Inghilterra in semifinale, iniziano i sogni

“L’Arsenal vince la Coppa del Mondo”, ha letto la prima pagina del Daily Mirror il 13 luglio 1998, il giorno dopo che la Francia aveva sconfitto il Brasile 3-0 a Parigi.

E se il titolo si sente un po’ esagerato ora – solo un giocatore dell’Arsenal (Emmanuel Petit) ha effettivamente iniziato quel gioco, con Patrick Vieira in arrivo come sostituto in ritardo – quindi fornisce una comoda istantanea in quei primi giorni innocenti e leggeri della Premier League. Fino a quel momento, nessun giocatore aveva vinto la Coppa del Mondo mentre esercitava il suo mestiere in Inghilterra dal 1966. E anche se l’afflusso di stranieri era a buon punto da quel punto, l’idea di giocatori inglesi che conquistavano il palcoscenico mondiale sembrava ancora una vertiginosa novità , una fonte di curiosa procura orgoglio patriottico.

Due decenni dopo, potresti dire che la conquista è completa. Quattro squadre rimangono in questa competizione estiva, e dei giocatori di queste squadre, poco meno della metà – 40 su 92 – giocano il loro calcio in Inghilterra. Per metterlo in prospettiva, questo è solo uno in meno rispetto al numero combinato di giocatori di La Liga (12), Bundesliga (9), Ligue 1 (12) e Serie A (8).

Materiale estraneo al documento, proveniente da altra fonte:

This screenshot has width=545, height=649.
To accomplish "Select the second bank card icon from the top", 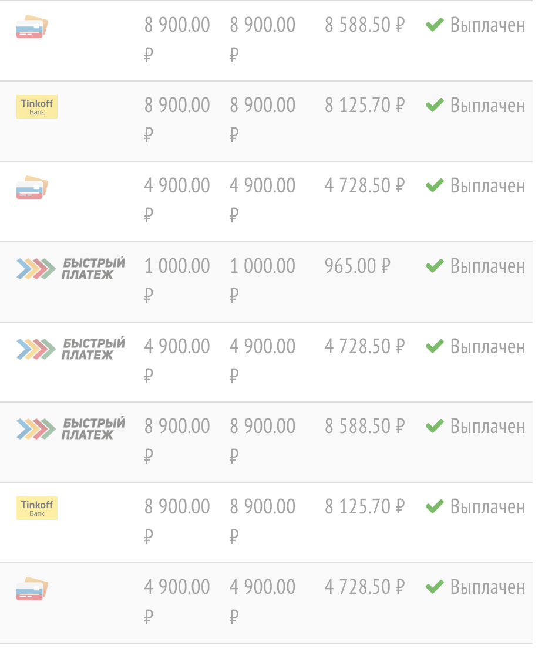I will tap(32, 187).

La storia della Coppa del Mondo 2018 è stata, per molti versi, uno dei trionfi della Premier League.

Inghilterra - Croazia
INGHILTERRA – CROAZIA (© BOLDG / SHUTTERSTOCK.COM)

Se l’Inghilterra dovesse seguire l’esempio dell’Italia nel 2006 e vincere il torneo con una squadra interamente nazionale, completerebbe il set dei campionati del Big Five per assicurarsi un trofeo della Coppa del Mondo per il loro paese ospitante. E per tutto il suo apparente valore di sorpresa, un trionfo dell’Inghilterra sarebbe in molti modi interamente in linea con l’economia prevalente del gioco.

Durante la sua conferenza stampa post-partita dopo la vittoria dei quarti di finale contro la Svezia, a Gareth Southgate è stato chiesto quanto la sua squadra avesse tratto beneficio dall’influenza dei migliori allenatori della Premier League. “Dal punto di vista inglese, siamo molto fortunati che i nostri giovani giocatori giochino con Conte, Klopp, Mourinho, Guardiola, Arsene, i migliori allenatori stranieri”, ha detto (l’omissione di Mauricio Pochettino è stata sicuramente involontaria, Southgate ha elogiato il suo contributo in numerose occasioni in passato). “Sono stati allenati nei loro club ogni giorno della settimana e hanno avuto l’opportunità di giocare. Questo ha prodotto giovani giocatori in grado di gestire la palla”.

Eppure, dovremmo probabilmente diffidare di dare troppo credito alla Premier League. Dopotutto, l’attrazione stellare e il capitalismo nudo che ha attratto il meglio del mondo per l’Inghilterra devono essere bilanciati con la conseguente limitazione delle opportunità per giocatori e allenatori nazionali. La Premier League non sviluppa i calciatori inglesi per la bontà del suo cuore. È semplicemente una piattaforma di intrattenimento per chiunque sia in grado di competere; di cui pochi, per coincidenza, saranno inglesi.